I'm sick, so that means I can be grumpy.
I've blown my nose about a million times today and I can't stop sneezing and my head feels full of fluff.
One of the girls I live with talks to her boyfriend every night on speakerphone so I have to listen to both sides of their whiny conversations-slash-arguments. Really it's like one and a half sides because he sounds like the adults in Peanuts.
And this morning I woke up at 6 am, and my alarm was set for 8:30. I swear, my body's all like, "Oh, you need to rest? How about not being able to sleep at all? How d'you like them apples?"
I do not like them, Sam I Am. I'm going to sleep for ten flipping hours tonight. Just try and stop me.

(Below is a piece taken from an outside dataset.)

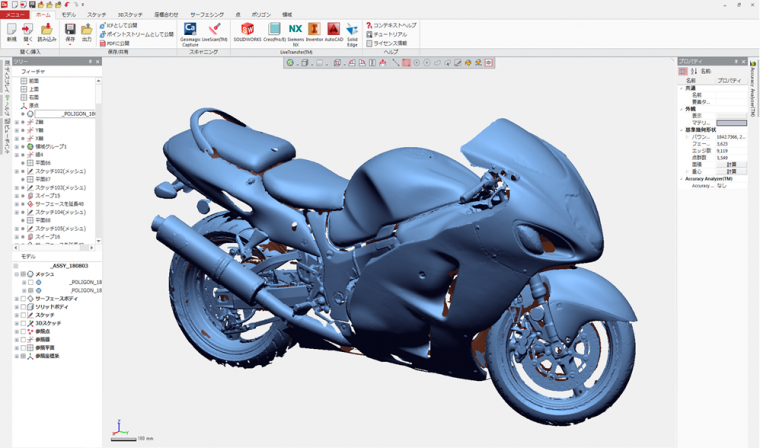Expand the ソリッドボディ tree node

pos(16,307)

Really, though, I'm fine. I hate being negative because I don't want everyone to be all like, "oh, honey, are you ok?" It's just nice to vent. I really enjoy complaining. What trips me up is when I'm just bitching for the sake of bitching and someone actually gives me concrete solutions to solve my problems. Really, I'm very chill with the way my life is right now. I don't actually want this girl to stop yammering on to her boyfriend night after night. Or if I do, I don't want to do anything about it. I don't want her to stop because of me.
So, yeah. Long, rambley post that likely doesn't make any sense.
I am too cool for school.
I don't know what I'm saying. This needs to end.